With Data Taps you can share the data ingestion rights to any other BoilingData user.
How about Security?
Data Taps is a BoilingData product. It implements and uses our C++ AWS Lambda runtime and handler. They use the AWS Lambda Function URLs and de-facto standard JWT token based authentication and ACL (Access Control List) based access control.
Every incoming packet must contain authorization header which identifies and authenticates the user. An environment variable holds list of Data Taps users that are allowed to send data to the Tap. By default the owner of the Tap is the only user allowed to ingest data.
Other Data Taps users in other AWS regions or AWS accounts can send data to you if you put their BoilingData account username (email address) into the ACL. It’s an easy way to stream data between borders and the senders do not need to have an AWS Account or know anything about AWS.
Conclusion
Data Taps, our tailored C++ AWS Lambda runtime, handler, and extension accompanied with DuckDB provides simple and very powerful construct for data ingestion to S3. The implementation pattern and C++ code is so efficient that you don’t have to worry about the cost aspects.
AWS Lambda Function URL characteristics like TCP connections pooling / throttling, SSL/TSL offloading, buffering make it possible to achieve stable and very low latency, highly cost efficient streaming data processing with AWS Lambda.
AWS Lambda scalability is unparalleled and together with Function URLs you can also control the max scale out limits.
A single function can burst to 1,000 concurrent executions instantly.

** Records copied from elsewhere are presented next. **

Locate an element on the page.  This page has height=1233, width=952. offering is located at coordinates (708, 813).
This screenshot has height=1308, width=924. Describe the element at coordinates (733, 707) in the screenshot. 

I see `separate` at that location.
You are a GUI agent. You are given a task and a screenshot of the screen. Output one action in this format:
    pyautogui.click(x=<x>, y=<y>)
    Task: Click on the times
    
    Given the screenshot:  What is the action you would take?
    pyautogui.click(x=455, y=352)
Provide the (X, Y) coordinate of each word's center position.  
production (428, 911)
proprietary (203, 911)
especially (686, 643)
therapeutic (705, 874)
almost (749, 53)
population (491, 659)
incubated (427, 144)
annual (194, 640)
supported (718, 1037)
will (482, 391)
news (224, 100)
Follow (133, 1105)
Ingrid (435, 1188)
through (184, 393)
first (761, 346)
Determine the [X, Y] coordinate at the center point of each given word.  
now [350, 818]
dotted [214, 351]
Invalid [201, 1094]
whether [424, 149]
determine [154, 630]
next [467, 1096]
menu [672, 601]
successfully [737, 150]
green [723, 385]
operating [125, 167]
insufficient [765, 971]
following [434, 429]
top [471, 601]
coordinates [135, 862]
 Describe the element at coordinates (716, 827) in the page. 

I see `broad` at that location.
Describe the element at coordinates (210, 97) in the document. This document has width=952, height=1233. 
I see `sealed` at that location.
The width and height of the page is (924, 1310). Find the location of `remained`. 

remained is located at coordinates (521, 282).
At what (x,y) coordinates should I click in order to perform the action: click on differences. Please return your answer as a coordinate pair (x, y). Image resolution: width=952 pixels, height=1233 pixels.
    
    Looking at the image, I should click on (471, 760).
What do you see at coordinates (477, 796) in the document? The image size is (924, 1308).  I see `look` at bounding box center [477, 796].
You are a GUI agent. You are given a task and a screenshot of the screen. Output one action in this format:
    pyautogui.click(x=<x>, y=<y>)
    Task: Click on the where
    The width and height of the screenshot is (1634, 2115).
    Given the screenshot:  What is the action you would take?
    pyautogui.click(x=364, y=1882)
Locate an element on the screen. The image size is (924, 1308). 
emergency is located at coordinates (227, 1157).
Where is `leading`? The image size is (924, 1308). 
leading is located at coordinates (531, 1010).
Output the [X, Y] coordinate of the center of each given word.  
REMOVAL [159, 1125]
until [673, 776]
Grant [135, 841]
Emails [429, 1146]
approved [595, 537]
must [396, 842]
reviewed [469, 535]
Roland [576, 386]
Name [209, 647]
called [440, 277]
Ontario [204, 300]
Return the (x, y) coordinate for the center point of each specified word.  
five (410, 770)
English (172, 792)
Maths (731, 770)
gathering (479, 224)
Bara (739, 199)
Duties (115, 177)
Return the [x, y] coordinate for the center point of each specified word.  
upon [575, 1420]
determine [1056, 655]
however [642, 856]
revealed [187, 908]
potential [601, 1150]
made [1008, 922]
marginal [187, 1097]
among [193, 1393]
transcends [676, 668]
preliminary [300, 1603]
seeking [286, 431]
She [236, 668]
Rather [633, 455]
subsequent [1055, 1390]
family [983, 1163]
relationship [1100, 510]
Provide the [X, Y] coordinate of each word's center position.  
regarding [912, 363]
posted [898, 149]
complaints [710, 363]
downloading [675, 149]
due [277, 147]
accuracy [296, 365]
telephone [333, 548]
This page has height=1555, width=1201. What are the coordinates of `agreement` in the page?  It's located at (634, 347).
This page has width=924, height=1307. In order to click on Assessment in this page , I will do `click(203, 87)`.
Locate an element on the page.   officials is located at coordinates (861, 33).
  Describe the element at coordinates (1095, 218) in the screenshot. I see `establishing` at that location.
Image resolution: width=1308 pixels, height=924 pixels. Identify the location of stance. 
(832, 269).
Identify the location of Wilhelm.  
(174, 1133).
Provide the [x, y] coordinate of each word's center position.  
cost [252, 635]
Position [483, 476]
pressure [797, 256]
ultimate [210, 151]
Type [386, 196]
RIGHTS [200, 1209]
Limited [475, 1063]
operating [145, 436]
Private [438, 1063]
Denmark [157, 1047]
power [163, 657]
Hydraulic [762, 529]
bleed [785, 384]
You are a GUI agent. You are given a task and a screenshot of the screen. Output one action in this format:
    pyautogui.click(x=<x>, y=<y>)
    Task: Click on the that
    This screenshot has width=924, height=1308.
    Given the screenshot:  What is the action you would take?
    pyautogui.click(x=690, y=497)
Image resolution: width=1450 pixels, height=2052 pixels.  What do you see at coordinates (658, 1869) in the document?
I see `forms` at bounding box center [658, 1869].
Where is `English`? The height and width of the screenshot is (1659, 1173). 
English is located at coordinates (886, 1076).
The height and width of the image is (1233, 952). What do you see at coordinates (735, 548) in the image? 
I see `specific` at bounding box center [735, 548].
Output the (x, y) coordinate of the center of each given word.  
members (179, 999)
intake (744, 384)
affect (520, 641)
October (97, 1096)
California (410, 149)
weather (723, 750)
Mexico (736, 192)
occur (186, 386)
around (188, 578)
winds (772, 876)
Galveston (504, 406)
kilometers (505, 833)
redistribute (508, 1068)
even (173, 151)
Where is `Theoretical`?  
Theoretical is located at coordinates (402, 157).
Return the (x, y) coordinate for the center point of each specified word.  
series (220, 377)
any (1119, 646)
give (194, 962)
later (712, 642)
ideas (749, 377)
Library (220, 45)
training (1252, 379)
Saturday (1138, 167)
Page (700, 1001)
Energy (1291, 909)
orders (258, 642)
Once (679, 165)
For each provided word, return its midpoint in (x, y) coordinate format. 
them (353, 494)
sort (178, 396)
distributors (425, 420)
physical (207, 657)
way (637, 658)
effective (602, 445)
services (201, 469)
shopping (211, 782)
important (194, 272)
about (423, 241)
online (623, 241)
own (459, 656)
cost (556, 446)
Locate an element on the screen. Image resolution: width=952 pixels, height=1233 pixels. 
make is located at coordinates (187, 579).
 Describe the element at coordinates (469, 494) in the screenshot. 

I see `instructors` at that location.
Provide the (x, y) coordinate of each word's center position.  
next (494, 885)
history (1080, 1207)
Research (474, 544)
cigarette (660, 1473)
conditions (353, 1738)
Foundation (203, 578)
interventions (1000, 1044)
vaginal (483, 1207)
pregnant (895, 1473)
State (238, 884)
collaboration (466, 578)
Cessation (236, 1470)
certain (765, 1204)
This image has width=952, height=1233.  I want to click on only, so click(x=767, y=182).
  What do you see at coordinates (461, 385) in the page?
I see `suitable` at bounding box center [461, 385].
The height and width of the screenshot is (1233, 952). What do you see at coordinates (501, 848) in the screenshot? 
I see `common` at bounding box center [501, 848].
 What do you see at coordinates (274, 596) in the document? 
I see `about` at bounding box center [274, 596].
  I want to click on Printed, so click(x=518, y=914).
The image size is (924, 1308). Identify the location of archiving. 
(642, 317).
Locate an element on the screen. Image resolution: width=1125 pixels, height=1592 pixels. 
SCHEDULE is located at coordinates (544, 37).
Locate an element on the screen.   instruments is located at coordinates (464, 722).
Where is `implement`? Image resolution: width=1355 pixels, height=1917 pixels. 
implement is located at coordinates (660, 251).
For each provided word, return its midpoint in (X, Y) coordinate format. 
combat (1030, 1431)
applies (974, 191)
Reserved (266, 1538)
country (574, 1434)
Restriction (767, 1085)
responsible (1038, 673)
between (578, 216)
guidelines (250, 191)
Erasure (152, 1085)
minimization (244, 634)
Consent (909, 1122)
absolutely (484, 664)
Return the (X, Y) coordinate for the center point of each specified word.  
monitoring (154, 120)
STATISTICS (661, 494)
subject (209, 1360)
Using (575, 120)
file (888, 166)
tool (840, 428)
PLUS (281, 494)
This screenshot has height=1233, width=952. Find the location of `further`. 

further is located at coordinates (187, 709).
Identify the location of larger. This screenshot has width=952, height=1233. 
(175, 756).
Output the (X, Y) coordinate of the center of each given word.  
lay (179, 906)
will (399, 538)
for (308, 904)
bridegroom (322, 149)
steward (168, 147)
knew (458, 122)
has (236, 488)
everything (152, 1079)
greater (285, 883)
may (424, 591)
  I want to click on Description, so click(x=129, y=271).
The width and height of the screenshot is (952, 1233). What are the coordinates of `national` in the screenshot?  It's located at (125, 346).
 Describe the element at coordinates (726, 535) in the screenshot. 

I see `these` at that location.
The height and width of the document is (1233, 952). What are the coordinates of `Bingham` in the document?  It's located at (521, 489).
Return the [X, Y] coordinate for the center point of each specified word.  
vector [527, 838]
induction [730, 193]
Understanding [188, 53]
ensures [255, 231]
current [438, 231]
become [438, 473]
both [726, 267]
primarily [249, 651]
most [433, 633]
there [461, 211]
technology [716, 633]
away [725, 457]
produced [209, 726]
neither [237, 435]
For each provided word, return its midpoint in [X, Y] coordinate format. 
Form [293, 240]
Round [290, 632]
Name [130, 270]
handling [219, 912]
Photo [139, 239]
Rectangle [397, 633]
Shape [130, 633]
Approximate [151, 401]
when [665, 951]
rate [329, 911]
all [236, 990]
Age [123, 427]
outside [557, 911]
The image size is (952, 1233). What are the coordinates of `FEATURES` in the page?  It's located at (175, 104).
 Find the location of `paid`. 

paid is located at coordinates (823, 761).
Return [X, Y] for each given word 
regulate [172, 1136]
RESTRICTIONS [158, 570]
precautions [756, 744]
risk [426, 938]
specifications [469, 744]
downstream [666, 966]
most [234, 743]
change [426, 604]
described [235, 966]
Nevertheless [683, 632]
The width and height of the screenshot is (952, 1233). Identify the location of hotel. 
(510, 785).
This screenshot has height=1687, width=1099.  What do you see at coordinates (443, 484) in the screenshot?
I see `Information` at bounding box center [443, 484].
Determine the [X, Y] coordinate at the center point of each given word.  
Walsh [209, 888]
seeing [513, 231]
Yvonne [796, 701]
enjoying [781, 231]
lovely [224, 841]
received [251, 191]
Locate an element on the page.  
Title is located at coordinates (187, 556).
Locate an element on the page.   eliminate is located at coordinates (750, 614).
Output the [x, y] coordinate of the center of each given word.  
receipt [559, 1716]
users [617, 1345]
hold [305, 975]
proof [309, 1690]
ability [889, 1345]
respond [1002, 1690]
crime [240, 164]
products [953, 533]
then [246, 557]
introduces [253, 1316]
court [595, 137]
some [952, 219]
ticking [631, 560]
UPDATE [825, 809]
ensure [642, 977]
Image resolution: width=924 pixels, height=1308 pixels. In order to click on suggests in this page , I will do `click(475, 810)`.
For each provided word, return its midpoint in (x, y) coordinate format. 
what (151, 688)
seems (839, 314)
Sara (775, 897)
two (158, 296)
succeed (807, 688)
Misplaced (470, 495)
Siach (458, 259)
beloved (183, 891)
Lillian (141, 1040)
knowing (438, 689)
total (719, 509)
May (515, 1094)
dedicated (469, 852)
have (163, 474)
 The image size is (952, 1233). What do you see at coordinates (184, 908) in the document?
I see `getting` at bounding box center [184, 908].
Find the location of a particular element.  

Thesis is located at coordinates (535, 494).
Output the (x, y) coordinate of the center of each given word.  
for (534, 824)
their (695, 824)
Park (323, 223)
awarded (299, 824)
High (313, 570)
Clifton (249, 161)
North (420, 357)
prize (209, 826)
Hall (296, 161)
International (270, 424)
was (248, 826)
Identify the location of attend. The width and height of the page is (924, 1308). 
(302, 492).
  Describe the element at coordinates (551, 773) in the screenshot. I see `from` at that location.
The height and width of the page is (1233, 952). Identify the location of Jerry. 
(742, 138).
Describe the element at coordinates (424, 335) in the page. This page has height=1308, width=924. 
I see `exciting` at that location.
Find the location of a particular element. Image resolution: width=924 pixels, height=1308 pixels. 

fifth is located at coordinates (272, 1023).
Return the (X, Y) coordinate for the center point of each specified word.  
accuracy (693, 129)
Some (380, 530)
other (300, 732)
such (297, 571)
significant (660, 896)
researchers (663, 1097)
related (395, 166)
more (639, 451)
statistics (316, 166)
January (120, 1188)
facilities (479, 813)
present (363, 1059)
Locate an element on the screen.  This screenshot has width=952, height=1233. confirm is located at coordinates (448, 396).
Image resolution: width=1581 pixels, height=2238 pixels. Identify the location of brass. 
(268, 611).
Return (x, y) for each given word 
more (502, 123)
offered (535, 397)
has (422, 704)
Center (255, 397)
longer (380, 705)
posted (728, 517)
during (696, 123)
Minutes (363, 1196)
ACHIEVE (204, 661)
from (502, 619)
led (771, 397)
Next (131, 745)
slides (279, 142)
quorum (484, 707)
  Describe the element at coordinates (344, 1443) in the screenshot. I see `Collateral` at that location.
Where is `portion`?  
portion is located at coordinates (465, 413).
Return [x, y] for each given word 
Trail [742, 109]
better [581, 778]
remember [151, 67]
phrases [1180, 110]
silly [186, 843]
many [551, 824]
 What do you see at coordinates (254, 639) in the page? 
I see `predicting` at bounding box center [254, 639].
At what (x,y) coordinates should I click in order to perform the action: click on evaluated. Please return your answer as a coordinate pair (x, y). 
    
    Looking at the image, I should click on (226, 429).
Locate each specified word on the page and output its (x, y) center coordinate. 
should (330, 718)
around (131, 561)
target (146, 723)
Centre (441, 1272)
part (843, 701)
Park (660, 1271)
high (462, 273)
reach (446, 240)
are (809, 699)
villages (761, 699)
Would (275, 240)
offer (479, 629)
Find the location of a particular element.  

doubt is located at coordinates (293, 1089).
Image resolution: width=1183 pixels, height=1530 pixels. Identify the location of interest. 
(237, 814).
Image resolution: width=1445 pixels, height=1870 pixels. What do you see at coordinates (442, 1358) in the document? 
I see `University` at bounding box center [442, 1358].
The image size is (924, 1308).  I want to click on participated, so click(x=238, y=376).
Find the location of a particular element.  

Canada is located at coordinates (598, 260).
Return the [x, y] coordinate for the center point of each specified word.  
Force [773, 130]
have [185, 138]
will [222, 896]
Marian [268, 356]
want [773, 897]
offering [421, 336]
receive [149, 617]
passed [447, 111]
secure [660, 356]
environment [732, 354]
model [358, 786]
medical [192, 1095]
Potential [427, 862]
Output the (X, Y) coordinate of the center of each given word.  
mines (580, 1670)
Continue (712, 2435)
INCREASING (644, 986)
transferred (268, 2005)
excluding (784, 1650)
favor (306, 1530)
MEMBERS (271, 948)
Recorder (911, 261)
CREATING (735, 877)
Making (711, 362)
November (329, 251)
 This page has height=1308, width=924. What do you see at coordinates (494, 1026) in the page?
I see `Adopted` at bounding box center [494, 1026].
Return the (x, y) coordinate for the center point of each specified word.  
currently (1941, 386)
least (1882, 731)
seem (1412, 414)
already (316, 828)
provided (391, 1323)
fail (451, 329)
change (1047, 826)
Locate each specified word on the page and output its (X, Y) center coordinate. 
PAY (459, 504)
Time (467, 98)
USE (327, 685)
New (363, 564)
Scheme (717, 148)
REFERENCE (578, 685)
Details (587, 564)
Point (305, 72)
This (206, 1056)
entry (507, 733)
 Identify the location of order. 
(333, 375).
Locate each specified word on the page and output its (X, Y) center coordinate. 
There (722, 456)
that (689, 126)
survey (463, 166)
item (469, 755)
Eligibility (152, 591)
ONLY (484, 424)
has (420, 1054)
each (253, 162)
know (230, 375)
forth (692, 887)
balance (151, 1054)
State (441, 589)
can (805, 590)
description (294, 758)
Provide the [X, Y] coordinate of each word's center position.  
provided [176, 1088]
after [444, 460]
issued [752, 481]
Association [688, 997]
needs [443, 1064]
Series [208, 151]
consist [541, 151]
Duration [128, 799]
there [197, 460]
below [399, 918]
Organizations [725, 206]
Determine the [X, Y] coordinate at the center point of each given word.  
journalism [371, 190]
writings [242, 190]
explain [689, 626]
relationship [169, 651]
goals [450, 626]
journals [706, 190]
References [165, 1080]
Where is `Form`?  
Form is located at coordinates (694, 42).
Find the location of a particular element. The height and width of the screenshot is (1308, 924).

It can then scale by a further 1,000 concurrent executions every 10 seconds.
Data Taps is much simpler and much more cost efficient than e.g. its counterpart AWS Firehose, while it also allows you to define data transformation and filtering with SQL.
You can Deploy Data Taps into your own AWS Account!
Data Taps is BYOC (Bring Your Own (AWS) Cloud) ready. You can deploy it into your AWS Account and the data plane stays with you. You don’t need to worry about VPC peerings or data plane routing across AZs, not to speak about load balancers.
We have an AWS SAM template which you can use to deploy Data Taps to your AWS account and start ingesting data to S3 right away.
For more details, please see Data Taps homepage: https://www.taps.boilingdata.com/
Follow-up bdcli, our command line tool that utilises write-through-cache on deployments into AWS to achieve deployment speeds that you’re not used to! It can deploy Data Taps in couple of seconds so you don’t have to wait for minutes or half an hour when your deployment stack gets stuck for some reason and starts snoring.
You can use bdcli to fetch Data Tap tokens when you want to send data to Taps, either your own or some other Taps shared to you (i.e. the Data Tap ACL includes your account email address).
You can use our JS SDK on browser or node to acquire authorization tokens for sending data to your and other’s Data Taps.